* [Data section]:
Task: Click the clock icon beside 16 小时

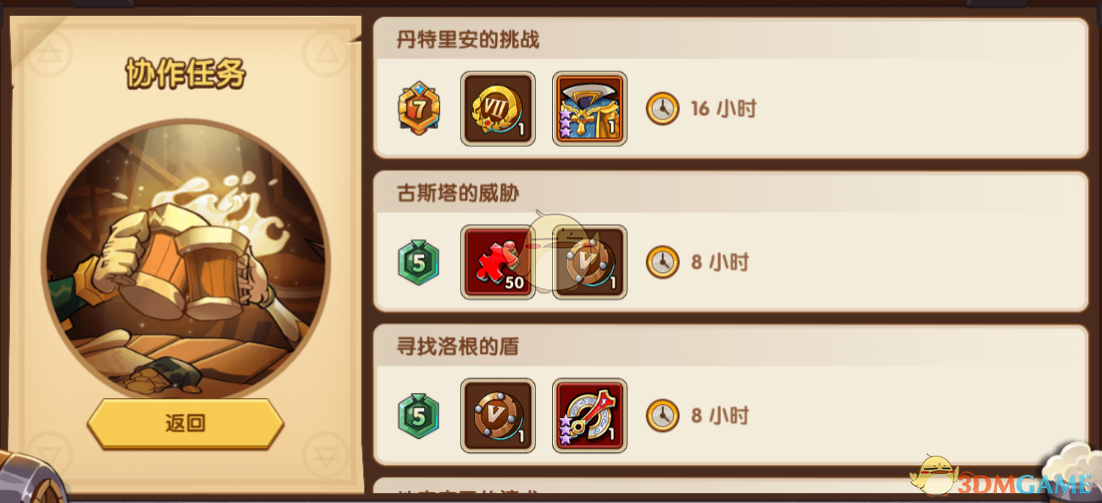Action: click(x=663, y=109)
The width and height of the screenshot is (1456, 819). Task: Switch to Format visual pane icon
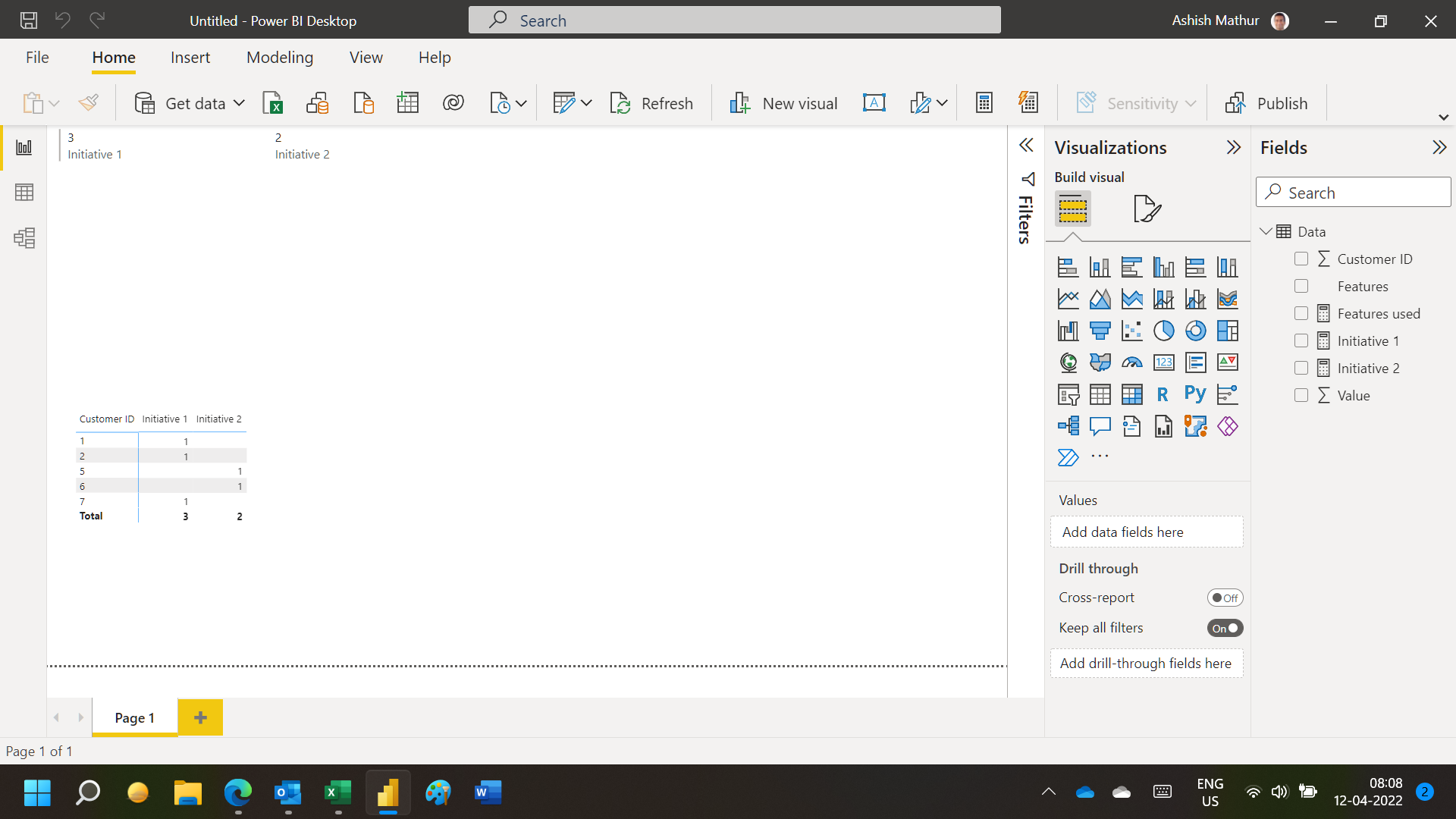[1147, 209]
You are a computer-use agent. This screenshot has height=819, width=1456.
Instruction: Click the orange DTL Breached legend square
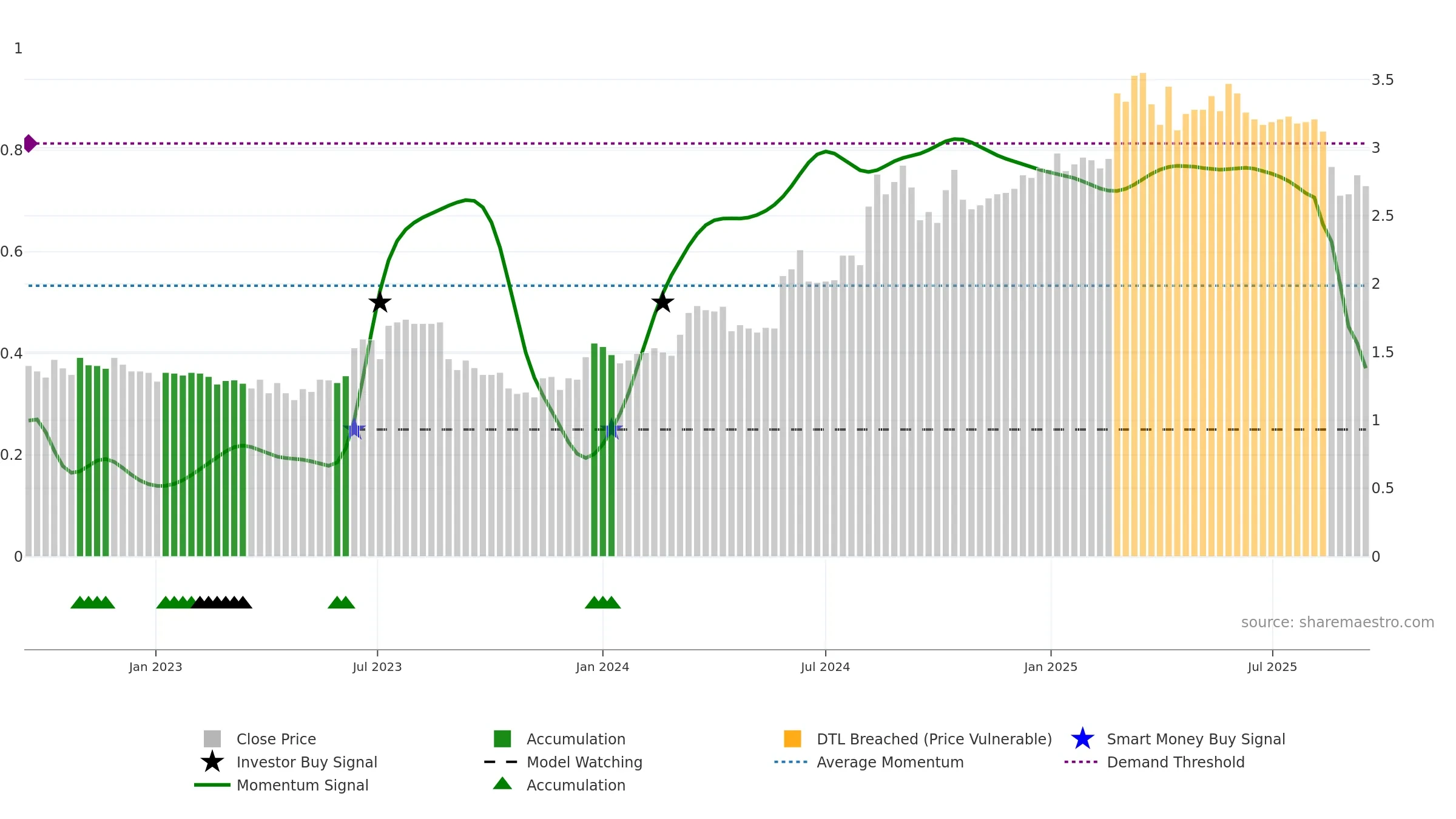pyautogui.click(x=792, y=739)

* [Exercise brief]:
Copy the whole of the material above exactly, but not its images.

* [Exercise output]:
Task: Click the clock icon beside 16 小时

Action: click(x=663, y=109)
The width and height of the screenshot is (1456, 819). Task: Switch to Format visual pane icon
[1147, 209]
You are a computer-use agent. This screenshot has height=819, width=1456.
Instruction: Click the orange DTL Breached legend square
pyautogui.click(x=792, y=739)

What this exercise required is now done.